▸ **DIRECTIONS**: Copy out the chlorine dioxide treatment text below word for word, from start to finish.

▸ **SOURCE TEXT**:
Figure 2. Common types of ClO2 generators include (from left) diluted continuous, diluted continuous or batch and concentrated continuous or batch.

Implementing a ClO2 Treatment Program

As previously mentioned, chlorine dioxide has to be generated onsite. A typical ClO2 system includes a ClO2 generator, metering pumps and ClO2 analyzers. Batch operations will also require a batch tank.

ClO2 Generator. Typical ClO2 generation systems use two or three precursors to generate ClO2. A mix between hydrochloric and sodium chlorite at the proper concentrations and under a controlled environment can generate between 0.5 and 3.3 mg/L of ClO2. Figure 2 shows different types of ClO2 generators.
  • The diluted continuous system (a) uses diluted chemicals (9 percent HCl and 7.5 percent NaClO2) and operates in a continuous mode, typically with a flow meter or analyzer driving the injection of ClO2 proportionally into the water directly from the generator.
  • The diluted continuous or batch system (b) also uses diluted chemicals (9 percent HCl and 7.5 percent NaClO2), but it can operate either on continuous or batch modes. The batch mode method commonly is used for operations that have several points of injection in one location. The generator function in this case is limited to filling the batch tank with a specific amount of ClO2 at a predetermined concentration. Typically, a level sensor installed on the batch tank will drive the operation of the generator.

Items listed in a dataset
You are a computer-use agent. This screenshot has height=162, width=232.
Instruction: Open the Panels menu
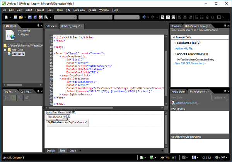[92, 10]
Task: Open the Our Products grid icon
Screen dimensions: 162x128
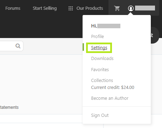Action: [x=71, y=8]
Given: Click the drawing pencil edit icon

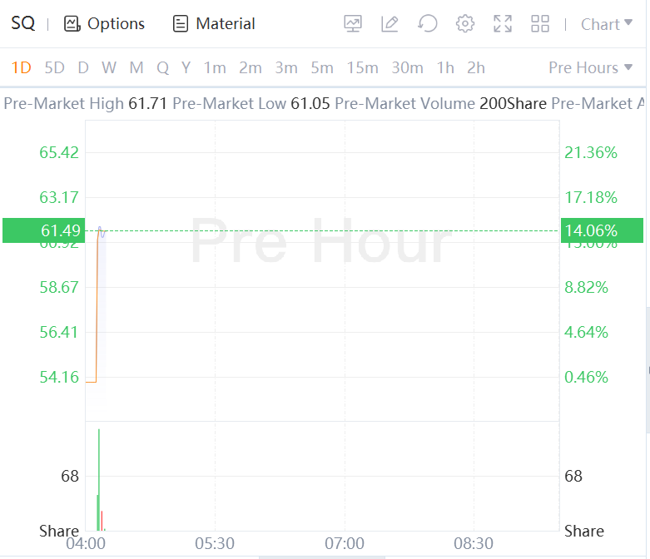Looking at the screenshot, I should [390, 24].
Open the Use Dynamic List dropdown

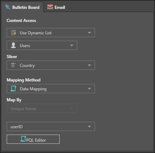click(51, 33)
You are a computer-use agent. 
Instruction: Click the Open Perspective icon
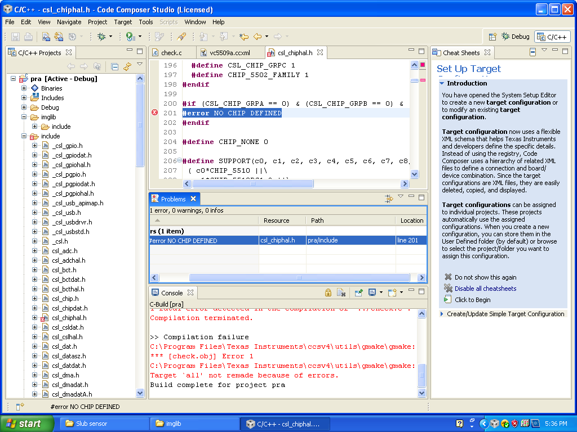pyautogui.click(x=492, y=37)
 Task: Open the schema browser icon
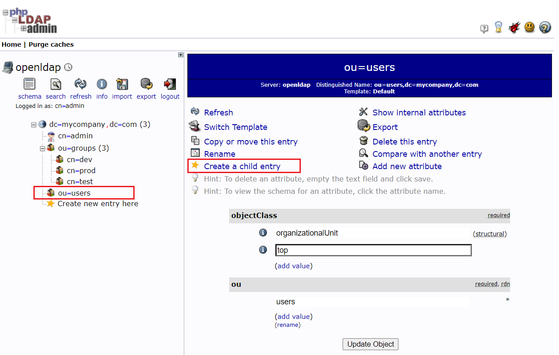click(x=29, y=84)
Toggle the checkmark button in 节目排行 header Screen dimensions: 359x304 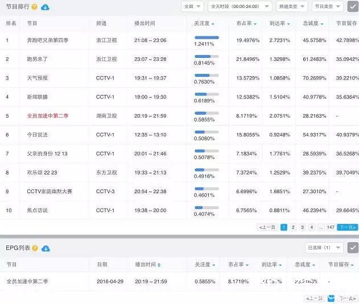click(x=353, y=6)
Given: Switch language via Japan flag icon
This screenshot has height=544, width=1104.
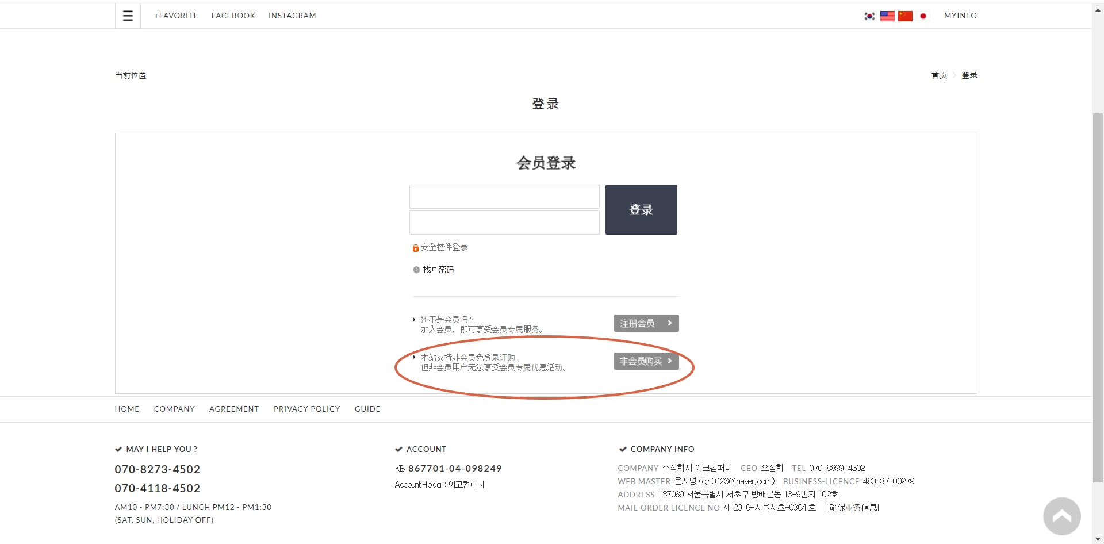Looking at the screenshot, I should [x=923, y=16].
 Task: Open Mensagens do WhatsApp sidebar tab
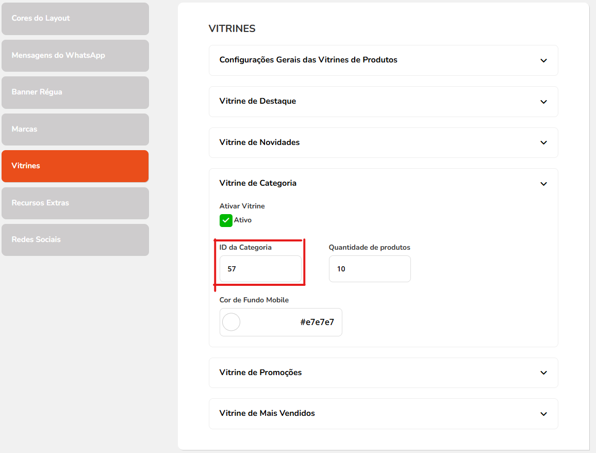pyautogui.click(x=75, y=55)
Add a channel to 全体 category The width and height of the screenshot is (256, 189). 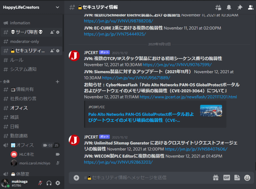(x=57, y=82)
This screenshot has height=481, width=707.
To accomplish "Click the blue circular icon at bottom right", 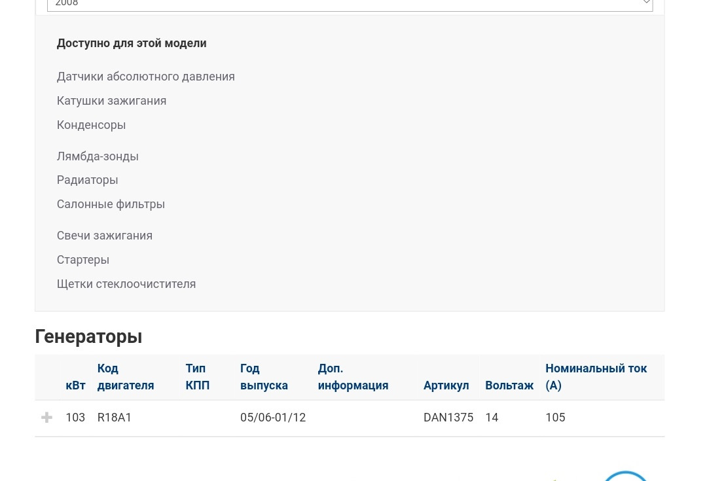I will click(625, 476).
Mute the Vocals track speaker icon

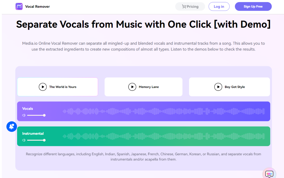[24, 115]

▸ **RESULT**:
Figure 2. Common types of ClO2 generators include (from left) diluted continuous, diluted continuous or batch and concentrated continuous or batch.

Implementing a ClO2 Treatment Program

As previously mentioned, chlorine dioxide has to be generated onsite. A typical ClO2 system includes a ClO2 generator, metering pumps and ClO2 analyzers. Batch operations will also require a batch tank.

ClO2 Generator. Typical ClO2 generation systems use two or three precursors to generate ClO2. A mix between hydrochloric and sodium chlorite at the proper concentrations and under a controlled environment can generate between 0.5 and 3.3 mg/L of ClO2. Figure 2 shows different types of ClO2 generators.
  • The diluted continuous system (a) uses diluted chemicals (9 percent HCl and 7.5 percent NaClO2) and operates in a continuous mode, typically with a flow meter or analyzer driving the injection of ClO2 proportionally into the water directly from the generator.
  • The diluted continuous or batch system (b) also uses diluted chemicals (9 percent HCl and 7.5 percent NaClO2), but it can operate either on continuous or batch modes. The batch mode method commonly is used for operations that have several points of injection in one location. The generator function in this case is limited to filling the batch tank with a specific amount of ClO2 at a predetermined concentration. Typically, a level sensor installed on the batch tank will drive the operation of the generator.